We started with airlines, making our selection based on a combination of budget, flight times and global geopolitics. EgyptAir won on all fronts, beating Afriquiyah weeks before the well-publicised crash in Tripoli. Then came packing: ten weeks meant we had to consider food, nappies, vaccinations, insect repellent and appropriate clothes for a heat that Omara would never have experienced before. Ghana wasn’t our first flight together, but the first trip was to New York and it was short. All I needed was a caddy to secure Omara on my back so that I could still carry our cases without too much trouble. I didn’t mind that she spent half the time pulling my hair and yelling ‘boo’ at me whenever we passed a reflective surface.

Travelling for ten weeks alone would have meant two pairs of jeans, six T-shirts, a formal shirt and a change of shoes – all in hand luggage, with my suitcase filled with books and notes. With a baby, it’s a bit more like moving house than going for a holiday. So I bought reusable nappies and decreed that milk would be a night-time treat rather than a four-times-a-day habit. And I took charge of packing, which upset Marrianne, who loves folding so much that one of my pet names for her is Foldita. She’s very good at it – but her folding is more contemplative, something she does while listening to music. What we needed here was migration folding, which I am much better at; Marrianne wasn’t raised by my mother, who can pack a suitcase so tight that an ant would suffocate inside it.

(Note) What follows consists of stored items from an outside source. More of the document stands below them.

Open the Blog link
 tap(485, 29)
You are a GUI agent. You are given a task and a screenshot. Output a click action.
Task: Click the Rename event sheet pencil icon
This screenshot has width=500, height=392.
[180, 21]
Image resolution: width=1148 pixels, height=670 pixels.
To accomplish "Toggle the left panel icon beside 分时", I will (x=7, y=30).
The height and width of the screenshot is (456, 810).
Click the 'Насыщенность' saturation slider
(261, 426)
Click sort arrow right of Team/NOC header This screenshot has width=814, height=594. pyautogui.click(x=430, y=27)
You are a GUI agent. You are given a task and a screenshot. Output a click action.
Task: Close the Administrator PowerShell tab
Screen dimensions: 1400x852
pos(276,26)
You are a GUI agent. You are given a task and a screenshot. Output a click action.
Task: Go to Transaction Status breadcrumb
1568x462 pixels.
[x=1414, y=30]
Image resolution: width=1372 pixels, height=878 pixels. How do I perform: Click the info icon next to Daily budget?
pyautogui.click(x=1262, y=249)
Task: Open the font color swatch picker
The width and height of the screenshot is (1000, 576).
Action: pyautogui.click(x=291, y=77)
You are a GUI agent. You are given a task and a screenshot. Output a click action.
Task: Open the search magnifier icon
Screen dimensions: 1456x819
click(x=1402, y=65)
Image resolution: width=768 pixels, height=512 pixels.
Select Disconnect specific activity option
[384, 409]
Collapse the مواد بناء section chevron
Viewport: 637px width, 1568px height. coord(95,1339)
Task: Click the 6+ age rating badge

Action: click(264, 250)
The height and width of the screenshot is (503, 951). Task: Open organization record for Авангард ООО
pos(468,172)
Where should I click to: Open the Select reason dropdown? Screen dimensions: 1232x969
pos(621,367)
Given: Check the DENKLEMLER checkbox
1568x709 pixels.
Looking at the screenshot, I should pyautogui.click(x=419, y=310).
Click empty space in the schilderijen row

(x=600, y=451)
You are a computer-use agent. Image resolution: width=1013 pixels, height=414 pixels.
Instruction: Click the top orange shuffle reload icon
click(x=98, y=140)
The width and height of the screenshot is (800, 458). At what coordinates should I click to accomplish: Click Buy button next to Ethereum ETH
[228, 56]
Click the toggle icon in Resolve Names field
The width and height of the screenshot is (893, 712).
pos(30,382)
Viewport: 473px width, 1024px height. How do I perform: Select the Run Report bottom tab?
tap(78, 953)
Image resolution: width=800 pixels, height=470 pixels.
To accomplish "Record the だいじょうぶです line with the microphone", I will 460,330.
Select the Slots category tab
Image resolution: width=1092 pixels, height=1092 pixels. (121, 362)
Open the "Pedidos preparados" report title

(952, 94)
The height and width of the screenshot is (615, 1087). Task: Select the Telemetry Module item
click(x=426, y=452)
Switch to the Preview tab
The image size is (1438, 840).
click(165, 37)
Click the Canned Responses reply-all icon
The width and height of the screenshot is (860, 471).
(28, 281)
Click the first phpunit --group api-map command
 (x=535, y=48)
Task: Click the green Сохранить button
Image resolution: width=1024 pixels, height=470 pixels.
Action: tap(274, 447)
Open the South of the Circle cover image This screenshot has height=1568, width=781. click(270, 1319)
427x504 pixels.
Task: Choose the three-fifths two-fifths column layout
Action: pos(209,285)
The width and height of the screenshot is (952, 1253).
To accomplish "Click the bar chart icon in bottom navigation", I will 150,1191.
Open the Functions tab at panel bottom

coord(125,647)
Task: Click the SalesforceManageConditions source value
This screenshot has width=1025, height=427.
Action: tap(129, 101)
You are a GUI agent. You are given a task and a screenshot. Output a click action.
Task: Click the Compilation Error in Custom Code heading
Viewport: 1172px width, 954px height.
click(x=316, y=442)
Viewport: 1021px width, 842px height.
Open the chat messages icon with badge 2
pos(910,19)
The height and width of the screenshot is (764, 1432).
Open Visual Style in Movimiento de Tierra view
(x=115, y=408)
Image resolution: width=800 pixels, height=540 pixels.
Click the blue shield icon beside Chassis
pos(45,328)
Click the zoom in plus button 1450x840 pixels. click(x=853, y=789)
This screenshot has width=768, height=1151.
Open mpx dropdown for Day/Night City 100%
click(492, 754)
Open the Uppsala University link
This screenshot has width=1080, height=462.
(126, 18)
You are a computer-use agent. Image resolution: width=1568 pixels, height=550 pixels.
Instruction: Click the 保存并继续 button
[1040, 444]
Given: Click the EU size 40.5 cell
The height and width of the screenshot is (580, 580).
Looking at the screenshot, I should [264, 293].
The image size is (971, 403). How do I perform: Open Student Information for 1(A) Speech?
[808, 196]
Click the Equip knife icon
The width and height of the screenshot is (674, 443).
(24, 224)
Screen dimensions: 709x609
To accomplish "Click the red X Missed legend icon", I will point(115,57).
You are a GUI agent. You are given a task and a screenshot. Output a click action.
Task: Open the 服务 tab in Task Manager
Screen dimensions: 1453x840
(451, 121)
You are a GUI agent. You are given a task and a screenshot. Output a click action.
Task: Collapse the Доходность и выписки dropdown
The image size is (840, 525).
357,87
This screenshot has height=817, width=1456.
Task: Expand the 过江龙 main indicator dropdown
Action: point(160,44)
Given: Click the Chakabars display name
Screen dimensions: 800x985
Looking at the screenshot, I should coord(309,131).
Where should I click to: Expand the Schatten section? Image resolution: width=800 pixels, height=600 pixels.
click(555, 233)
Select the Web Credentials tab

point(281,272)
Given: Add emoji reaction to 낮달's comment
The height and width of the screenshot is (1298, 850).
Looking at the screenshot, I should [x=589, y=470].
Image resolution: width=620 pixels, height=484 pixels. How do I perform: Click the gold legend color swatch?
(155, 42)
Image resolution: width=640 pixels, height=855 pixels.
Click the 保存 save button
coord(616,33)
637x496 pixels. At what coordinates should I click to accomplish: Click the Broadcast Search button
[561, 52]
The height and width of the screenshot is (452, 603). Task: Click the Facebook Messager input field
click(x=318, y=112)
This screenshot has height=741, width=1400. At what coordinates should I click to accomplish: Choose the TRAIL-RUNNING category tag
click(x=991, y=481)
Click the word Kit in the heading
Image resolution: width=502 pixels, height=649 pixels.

We still paid overweight luggage charges, and I couldn’t help remembering my late father’s jokes about how rich he would have been without children. Once you have kids you’re punching above your financial weight – overweight charges are just a reminder. Regardless, we made our first stop in Cairo with no hiccoughs; Omara slept the entire time. In Cairo she was habibi-ed to death as she ran up and down a terminal that was brand new and bore no resemblance to the prison-like building I knew as a student thirteen years before; in place of stained grey walls, were stunning views of reclaimed desert and expansive works of art. In fact, it wasn’t the same terminal; it was brand new – built to accommodate the boom in holidays to Sharm el Sheikh. Marrianne was stalked by a toilet attendant for twenty-one minutes for not tipping. Understandably, she was relieved to touch down in Ghana – go through the two-tone green forest of Customs, waved through by a kindly rat-faced man with a bald patch the shape of the Niger Delta – and see my sister waving frantically to welcome us. Babies get you through customs very quickly in child-loving Ghana and – we soon found out – babies get accustomed very quickly to child-loving Ghana.

Omara took to Ghana like she was born there. In the mornings, she battled me for a share of my Hausa Koko and Kosé; she fell in love with Kenkey; she handled Banku and spicy Okro soup without pausing to drink water; and she chased lizards and chickens with abandon. Ants became an obsession with her – she darted with them as they changed paths, watched them find their way around obstacles placed in their way. She rarely asked for milk; she had a new love – akutu. Oranges. In Ghana, oranges are sold with the skins artistically peeled off with specially sharpened cutlery knives. The tops are lopped off when you buy them and you suck them dry.

Things were different for Marrianne. She didn’t love the ants of Accra, didn’t appreciate their creepy ways, the way some flew after rain. Flying ants? Her artist’s eye loved the intense sunlight and bright fabric patterns, but she had to adjust to the oddity of seeing me drive in manic traffic. She grimaced as I drove up a street I had used years previously to find that it was now one-way. I don’t think I had ever mentioned to her that I had a driving licence. I had grown as strange to her as Accra’s streets had grown to me, but we had enough time to find our way.